Microsoft Azure Outage: Questions Remain - InformationWeek

InformationWeek is part of the Informa Tech Division of Informa PLC

This site is operated by a business or businesses owned by Informa PLC and all copyright resides with them.Informa PLC's registered office is 5 Howick Place, London SW1P 1WG. Registered in England and Wales. Number 8860726.

Cloud // Infrastructure as a Service
10:44 AM
Connect Directly

Microsoft Azure Outage: Questions Remain

Microsoft Azure's East and South Central US data centers' performance plummeted while West remained relatively unaffected.

 8 Doomsday Predictions From Yesterday And Today
8 Doomsday Predictions From Yesterday And Today
(Click image for larger view and slideshow.)

On Nov. 18, Microsoft rolled out an update to its Azure storage service that contained an unintended infinite loop for a certain operation buried in the code. The triggering of that infinite loop in normal operations caused the service to basically freeze. Third-party cloud service monitoring services show that as the update rolled out, each Azure data center experienced a growing service latency followed by an outage about an hour later.

A chart supplied at the request of InformationWeek by former Compuware application performance management service Dynatrace showed a 241.75-millisecond (about a quarter of a second) latency building up before failure -- a disastrous slowdown in storage operations. Earlier that day it had run at an average 15-16 milliseconds.

Likewise, charts obtained from the Cedexis Radar monitoring service showed a consistent 95%-97% success rate in attempted connections to Azure cloud services throughout most of the day. Shortly after 4 p.m. PST -- 45 minutes prior to the time Microsoft acknowledged the trouble in its Azure Status page -- that response level started to fall off a cliff.

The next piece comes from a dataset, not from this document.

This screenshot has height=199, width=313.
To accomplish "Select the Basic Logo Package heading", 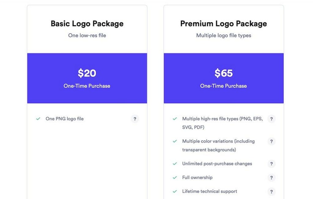I will [87, 24].
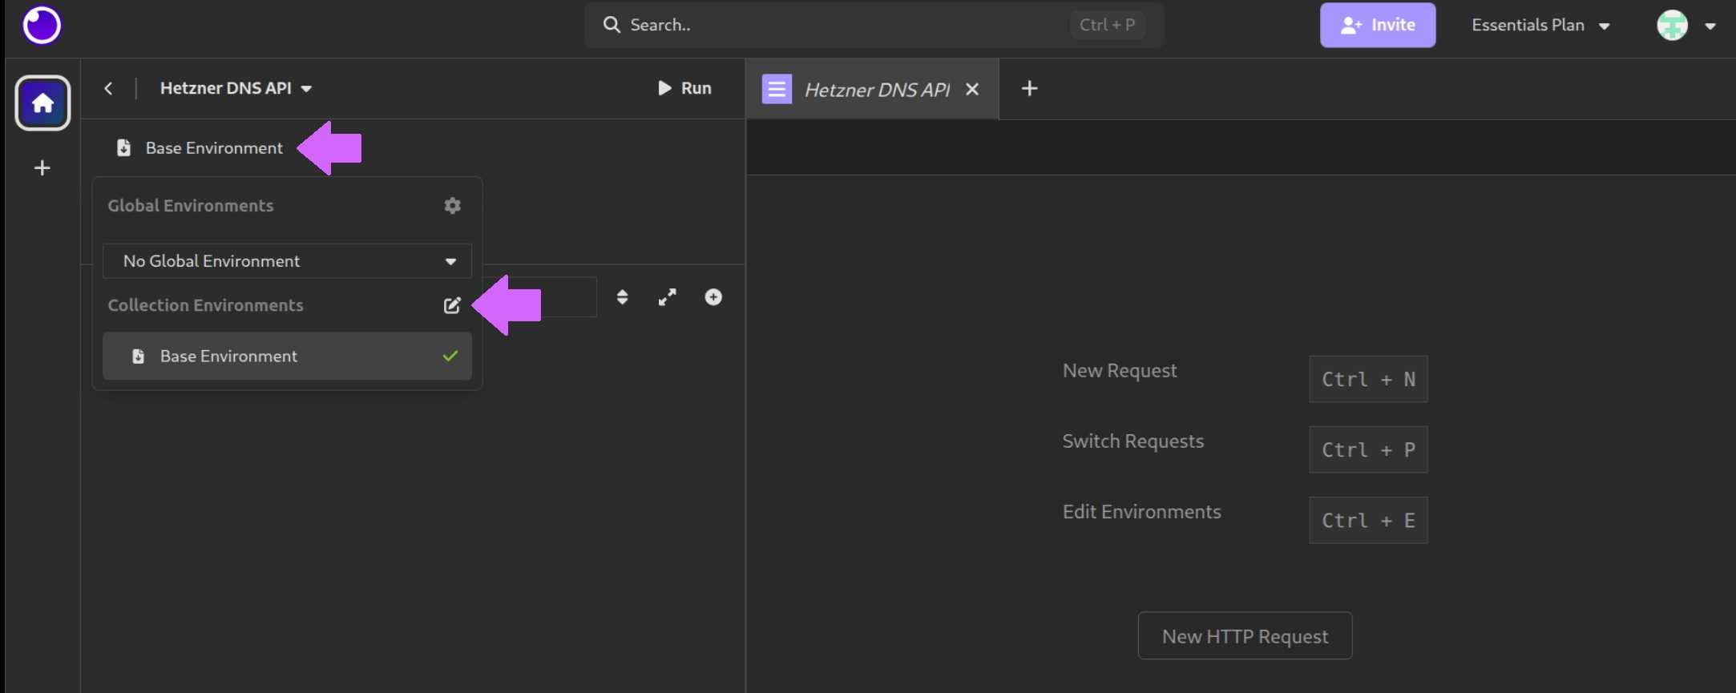Click the Insomnia logo icon
1736x693 pixels.
42,26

Over the next hour, it dropped from 95%-97% to 7%-8% -- a virtual freeze for most users.

Interestingly, the Cedexis data also show that the problem didn't affect all Azure data centers equally. In a chart showing three US and two European data centers (below), Cedexis metrics illustrate that a little after midnight UTC (4 p.m. PST), Microsoft's US East (in northern Virginia) and South Central (in Dallas) are affected more than the other three -- their performance drop is the most precipitous. An hour later, US East is down to a 7%-8% level, while South Central has ground to a halt and is accepting no connections. South Central's complete outage goes on until about 6:45 p.m. PST (my estimate from a graph without fine calibrations).

(Source: Cedexis)
(Source: Cedexis)

Azure's US West data center in Northern California shows degraded service but continues to chug along at 55%-60% throughout this period.

In an interview, Cedexis service strategist Pete Mastin said any drop in user connections spells trouble for cloud services, since a failed connection will usually be retried right away. That builds unnecessary traffic and tends to increase the failure rate. In other words, it takes only a small decrease in a service's availability to impact its latency rate. In this case, once the trouble started, Azure's latencies built up rapidly.

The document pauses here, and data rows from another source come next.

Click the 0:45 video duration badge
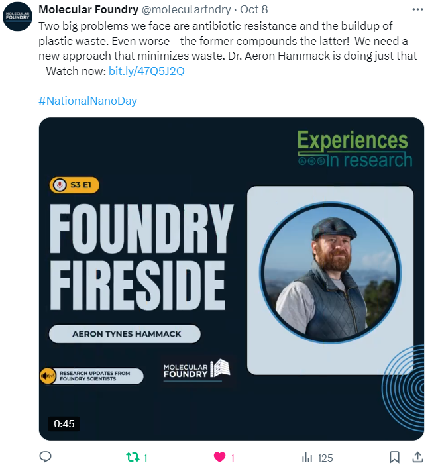This screenshot has width=436, height=471. pos(64,423)
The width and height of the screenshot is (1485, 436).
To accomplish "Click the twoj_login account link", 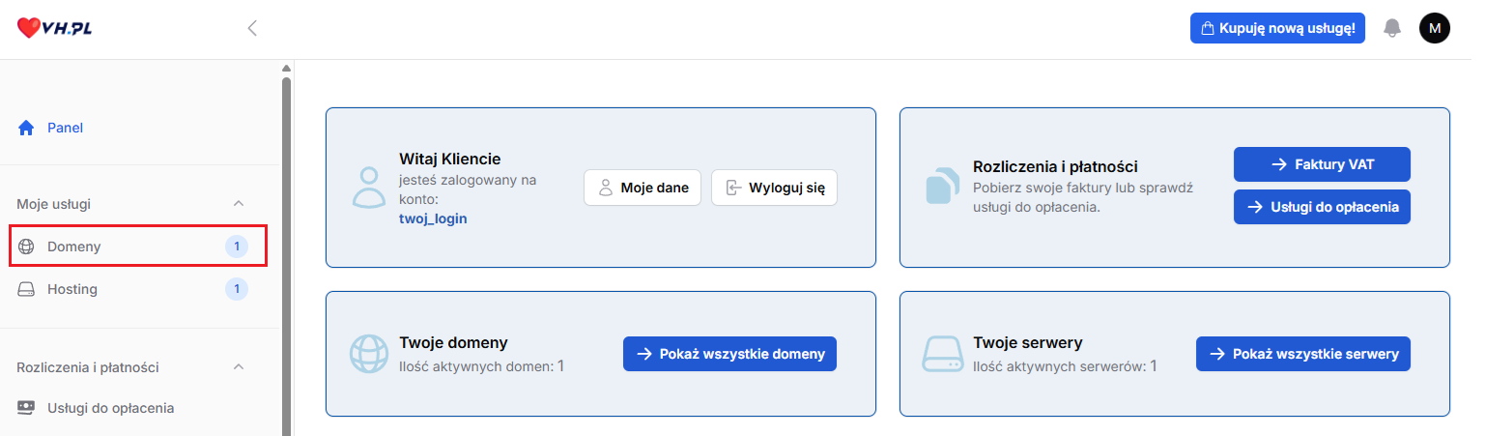I will 433,218.
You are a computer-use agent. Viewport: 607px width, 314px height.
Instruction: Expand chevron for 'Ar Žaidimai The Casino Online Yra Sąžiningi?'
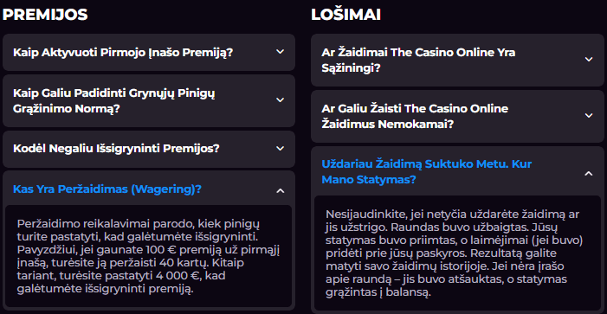(589, 60)
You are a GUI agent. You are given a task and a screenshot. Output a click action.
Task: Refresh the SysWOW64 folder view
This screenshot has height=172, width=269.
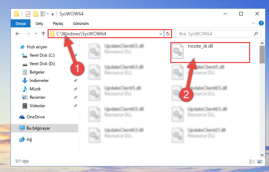pos(168,34)
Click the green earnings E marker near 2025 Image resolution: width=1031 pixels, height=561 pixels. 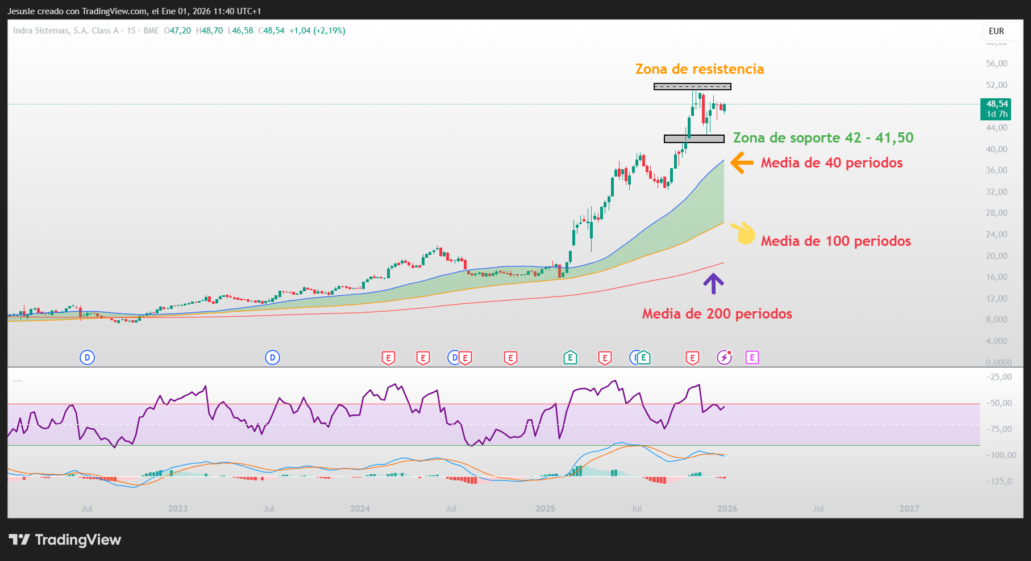pyautogui.click(x=570, y=357)
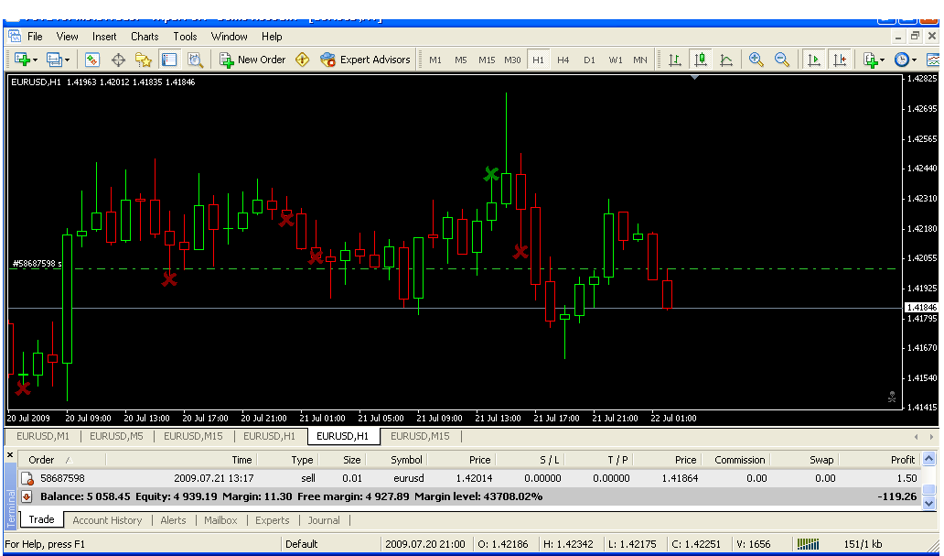Screen dimensions: 944x556
Task: Click the Expert Advisors button
Action: 365,60
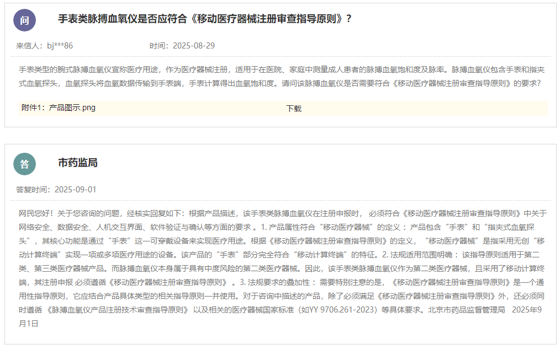This screenshot has width=560, height=350.
Task: Click the 2025年9月 date ending the reply
Action: pyautogui.click(x=529, y=310)
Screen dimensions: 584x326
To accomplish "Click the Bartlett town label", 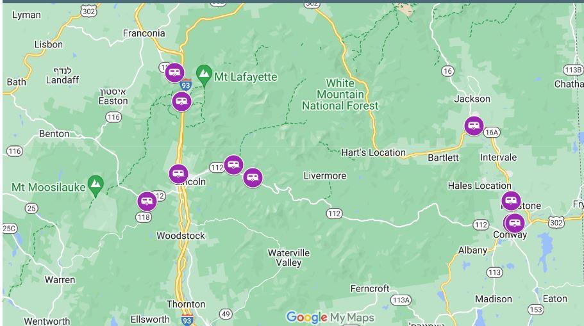I will [x=443, y=158].
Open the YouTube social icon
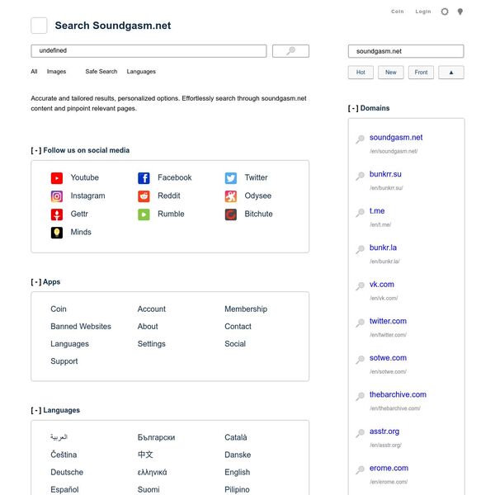Screen dimensions: 495x495 pyautogui.click(x=57, y=177)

[Want to learn more about the Azure storage outage? See Microsoft Azure Storage Service Outage: Postmortem.]

What happened with the two European data centers, however, is even more of an anomaly than the varied outcomes in the US data centers.

Azure's West Europe data center (in Dublin, Ireland) and North Europe center (in Amsterdam) initially showed relatively little impact. North Europe fell off a barely perceptible 1%-2% (my estimate, since graph doesn't show fine detail), while West Europe dropped to 80% effectiveness.

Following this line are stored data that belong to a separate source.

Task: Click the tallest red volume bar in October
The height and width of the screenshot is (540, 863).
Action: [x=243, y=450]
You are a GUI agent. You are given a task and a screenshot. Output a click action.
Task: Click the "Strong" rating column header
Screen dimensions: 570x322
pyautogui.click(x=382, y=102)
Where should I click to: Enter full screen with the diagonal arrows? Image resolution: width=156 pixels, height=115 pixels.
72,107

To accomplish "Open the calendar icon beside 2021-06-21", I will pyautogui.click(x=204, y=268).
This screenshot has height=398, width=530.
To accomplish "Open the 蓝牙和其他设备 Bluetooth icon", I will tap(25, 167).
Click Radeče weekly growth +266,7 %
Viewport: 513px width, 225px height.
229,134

All five data centers then start to recover at about the same time -- about 1 a.m. UTC (Greenwich Mean Time) or 5 p.m. PST, and the recovery continued for two hours. At about 3 a.m. UTC (7 p.m. PST), operations were back to normal at both the US and the European data centers.

Then Azure's North Europe data center in Amsterdam suffered a second precipitous drop. From 5 a.m. to 8 a.m. UTC, its user connection rate plummeted from 96% to 37%. Meanwhile, the Dublin-based West Europe center maintained close-to-normal operations, showing a decline of only a few percentage points over the same period.

The performance drop across all data centers makes sense if the storage service update was rolled out simultaneously around the globe -- but, Mastin wondered, why would [Microsoft] do that? Is it considered a best practice to roll out a cloud service update everywhere at the same time? In a statement, corporate VP for Azure Jason Zander said the update had been tested both in isolation and in a limited live production deployment, a process it calls "flighting." The update had passed all tests.

When it became evident there was a problem with the rollout, why did the Amsterdam data center take a second performance dive just as the business day was getting underway in its time zone? If business activity served as the trigger, why didn't Dublin show a similar drop an hour later? Had troubleshooters implemented a rollback there before the code glitch had time to cause major problems?

It's possible. But then there's the question of the varied responses among the US data centers. Why, at 4 p.m., was the US West data center -- still in the most active part of the business day – less affected than the US South Central and US East data centers?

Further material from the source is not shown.